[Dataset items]
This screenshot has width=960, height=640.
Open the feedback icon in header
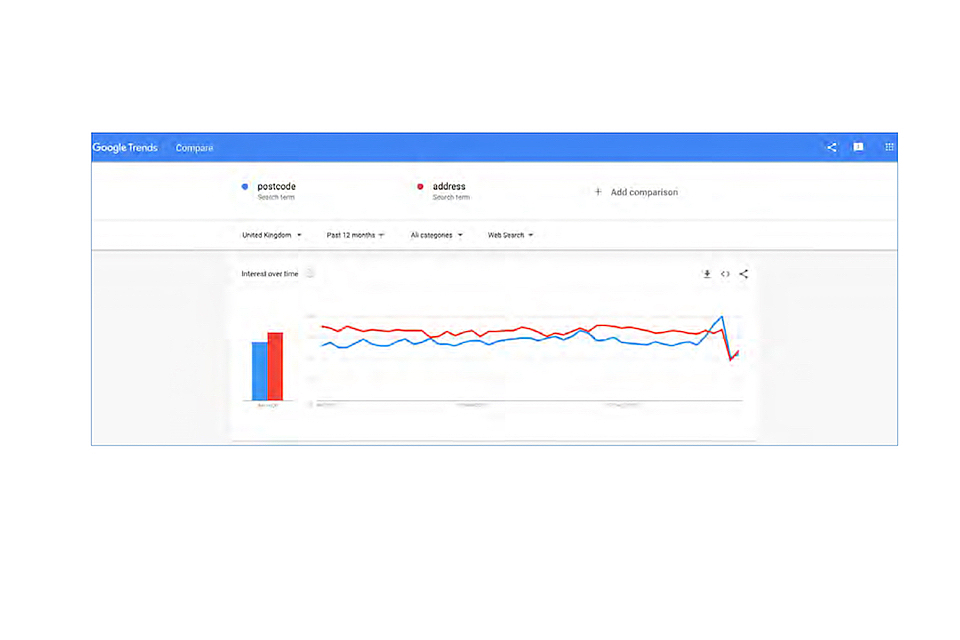(858, 147)
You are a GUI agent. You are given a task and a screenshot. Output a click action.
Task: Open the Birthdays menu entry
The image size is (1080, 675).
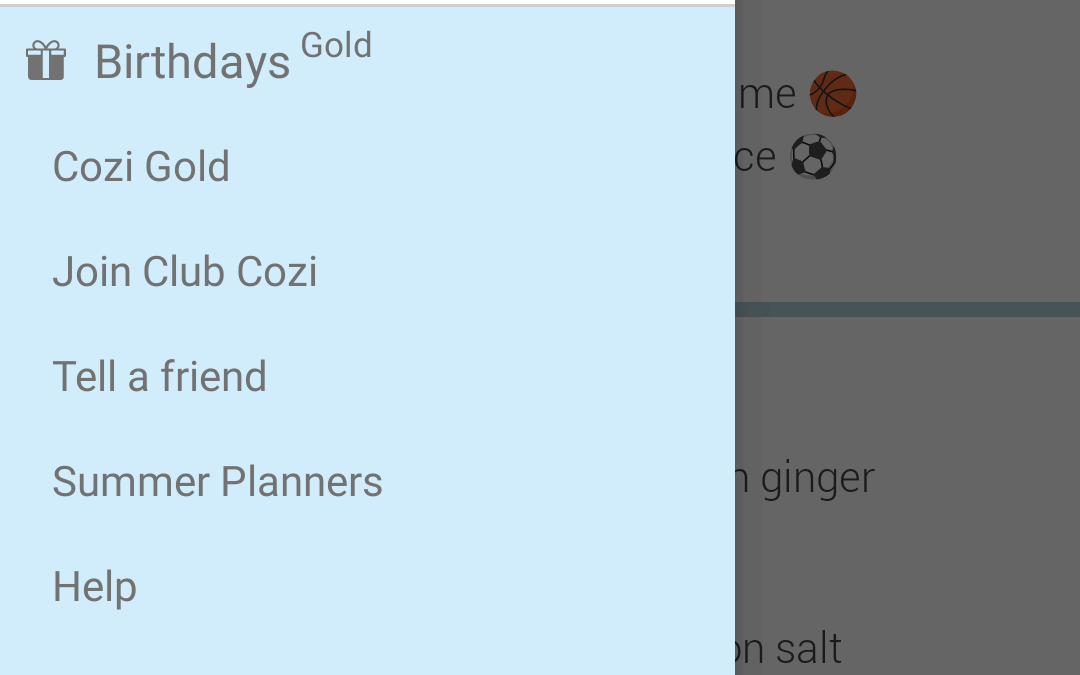[367, 61]
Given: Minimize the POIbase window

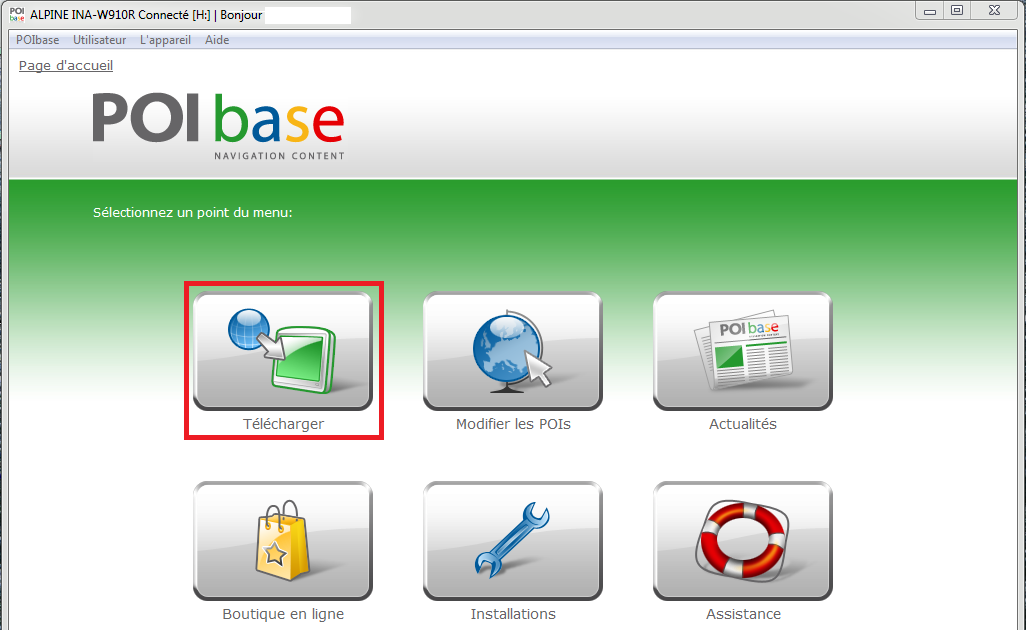Looking at the screenshot, I should pos(931,11).
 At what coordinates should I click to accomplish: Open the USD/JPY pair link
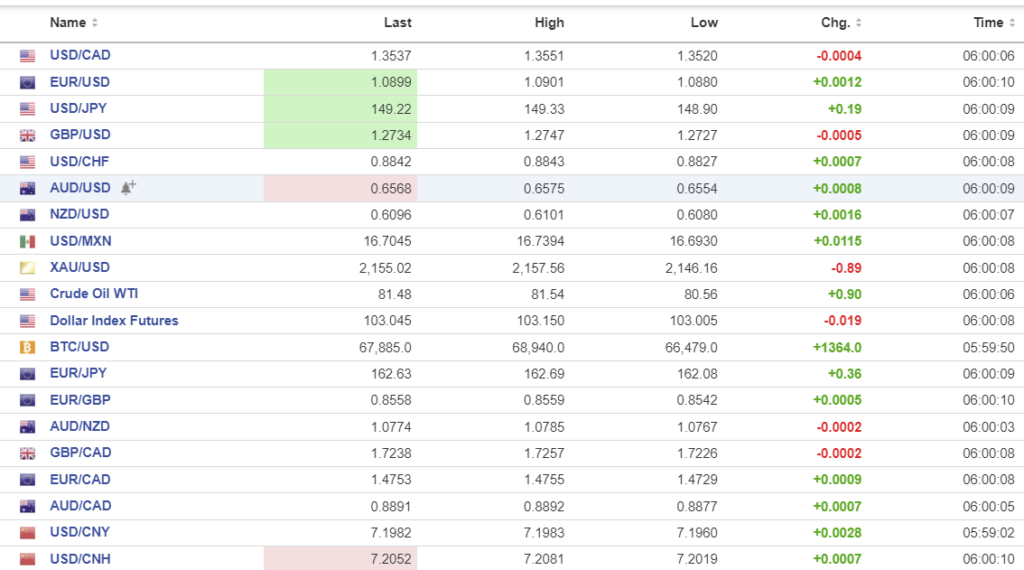point(80,108)
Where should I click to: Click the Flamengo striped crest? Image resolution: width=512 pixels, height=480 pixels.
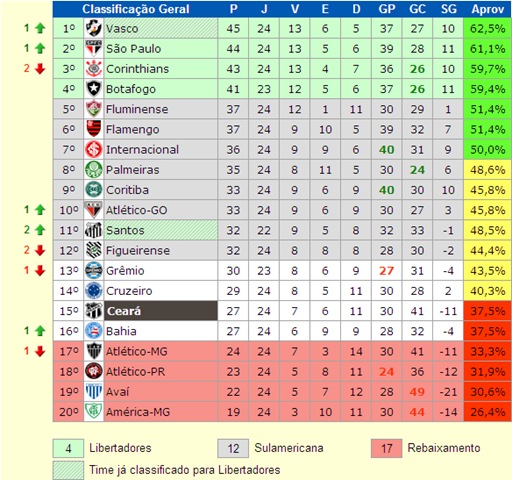pos(94,129)
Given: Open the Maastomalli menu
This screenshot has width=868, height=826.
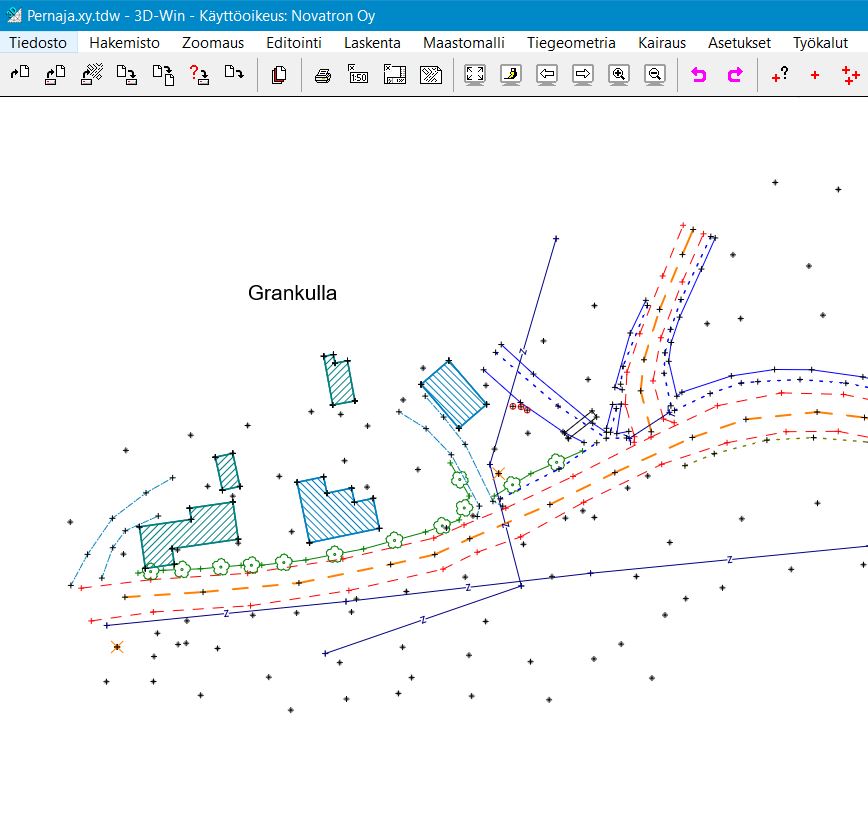Looking at the screenshot, I should click(x=463, y=43).
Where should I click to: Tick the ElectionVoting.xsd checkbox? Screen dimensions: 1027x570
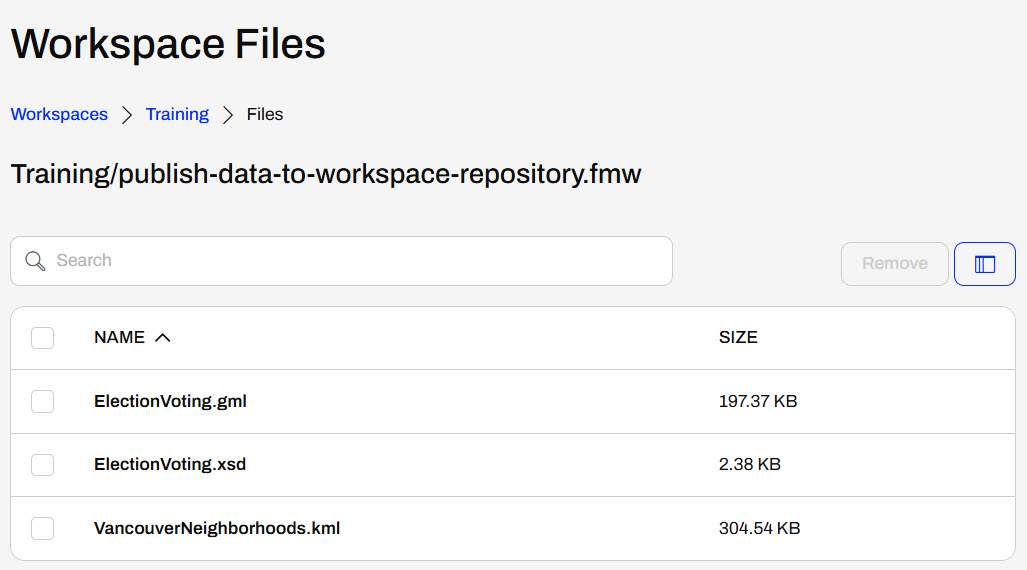pyautogui.click(x=42, y=465)
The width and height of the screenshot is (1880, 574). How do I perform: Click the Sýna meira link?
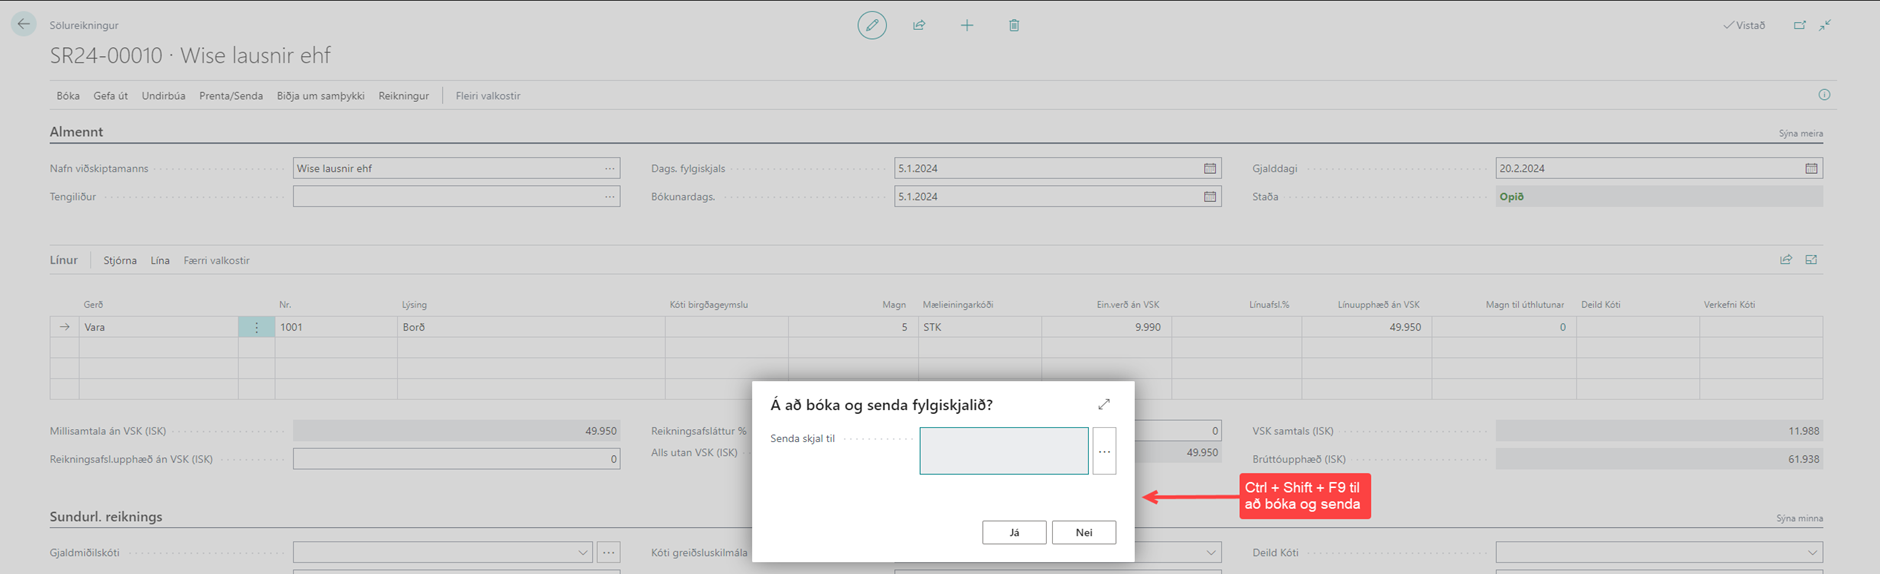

# [What to do]
Nothing but the lines from the one holding "The image size is (1080, 675)." to the end of the entries above should be echoed, exactly and with both ends included; omit the pictures.

# [Exercise output]
The image size is (1080, 675).
[367, 61]
Given: Minimize the POIbase window

Looking at the screenshot, I should pos(931,11).
 At what coordinates should I click to accomplish: Open the USD/JPY pair link
point(80,108)
Where should I click to: Click the Flamengo striped crest? Image resolution: width=512 pixels, height=480 pixels.
pos(94,129)
Given: Open the Maastomalli menu
This screenshot has width=868, height=826.
Looking at the screenshot, I should click(x=463, y=43).
Where should I click to: Tick the ElectionVoting.xsd checkbox? Screen dimensions: 1027x570
pyautogui.click(x=42, y=465)
The width and height of the screenshot is (1880, 574). How do I perform: Click the Sýna meira link?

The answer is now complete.